Pelas contas da StoneX, a produtividade média nacional deve recuar de 1,96 tonelada por hectare para 1,85 tonelada por hectare. A área de plantio, por outro lado, deve avançar 4,4%, chegando a 2,086 milhões de hectares — movimento sustentado pela alta das cotações internacionais da pluma.
Somente Mato Grosso, maior produtor do país, deve acrescentar cerca de 75 mil hectares, alcançando 1,45 milhão de hectares no próximo ciclo.
Exportações devem recuar
Com oferta menor e estoques de passagem reduzidos, a StoneX projeta queda de 7,6% nos embarques brasileiros, para 3,05 milhões de toneladas.
Ainda assim, o volume seria o segundo maior já exportado pelo país, atrás apenas do ciclo 2025/26, mantendo o Brasil na liderança global do comércio da fibra.
Safra atual foi revisada para cima
Para o ciclo 2025/26, praticamente encerrado, o movimento foi o inverso.
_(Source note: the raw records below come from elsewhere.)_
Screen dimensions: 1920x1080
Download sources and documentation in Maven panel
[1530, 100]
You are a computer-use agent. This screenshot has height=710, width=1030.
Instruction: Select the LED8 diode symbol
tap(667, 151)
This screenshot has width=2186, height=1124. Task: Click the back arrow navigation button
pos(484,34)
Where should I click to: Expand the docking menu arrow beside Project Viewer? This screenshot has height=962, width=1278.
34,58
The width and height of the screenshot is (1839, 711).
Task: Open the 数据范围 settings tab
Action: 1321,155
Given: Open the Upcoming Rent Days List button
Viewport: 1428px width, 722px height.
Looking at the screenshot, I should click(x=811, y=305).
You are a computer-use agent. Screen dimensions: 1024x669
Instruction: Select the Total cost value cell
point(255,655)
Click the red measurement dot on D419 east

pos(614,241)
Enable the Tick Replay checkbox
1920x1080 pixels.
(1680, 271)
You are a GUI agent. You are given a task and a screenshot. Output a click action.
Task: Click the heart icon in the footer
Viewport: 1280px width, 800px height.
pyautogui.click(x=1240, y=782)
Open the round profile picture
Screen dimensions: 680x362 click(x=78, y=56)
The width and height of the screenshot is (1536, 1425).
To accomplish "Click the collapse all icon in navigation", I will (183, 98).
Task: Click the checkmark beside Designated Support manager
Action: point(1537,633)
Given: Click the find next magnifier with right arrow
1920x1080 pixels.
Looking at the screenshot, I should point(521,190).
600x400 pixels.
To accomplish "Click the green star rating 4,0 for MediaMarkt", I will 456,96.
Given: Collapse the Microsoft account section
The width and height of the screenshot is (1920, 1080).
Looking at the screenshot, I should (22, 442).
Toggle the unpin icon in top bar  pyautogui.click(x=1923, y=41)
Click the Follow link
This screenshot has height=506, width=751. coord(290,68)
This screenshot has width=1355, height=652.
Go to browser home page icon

A consultoria elevou suas projeções de produção em Mato Grosso e na Bahia, após condições climáticas favoráveis ao longo de todo o ciclo — “graças ao bom desenvolvimento das lavouras”, nas palavras do jornalista.
A produção total da temporada deve alcançar 3,884 milhões de toneladas, com exportações de 3,3 milhões de toneladas.
A relação entre estoque e uso, por outro lado, deve subir de 63,2% em 2025/26 para 68,2% em 2026/27, reflexo de um escoamento menor no próximo ciclo.
Saiba mais
Por que o El Niño preocupa o produtor – O El Niño é o aquecimento anômalo das águas do Pacífico equatorial, que altera a circulação atmosférica e redistribui as chuvas no planeta. O Centro de Previsão Climática da NOAA mantém alerta para o fenômeno, com condições que devem se fortalecer até o fim do ano e 97% de probabilidade de persistirem até o início de 2027 — justamente a janela de plantio e desenvolvimento da safra 2026/27. Os principais centros internacionais vêm reforçando o cenário de um evento de intensidade excepcional, que pode figurar entre os mais fortes já registrados.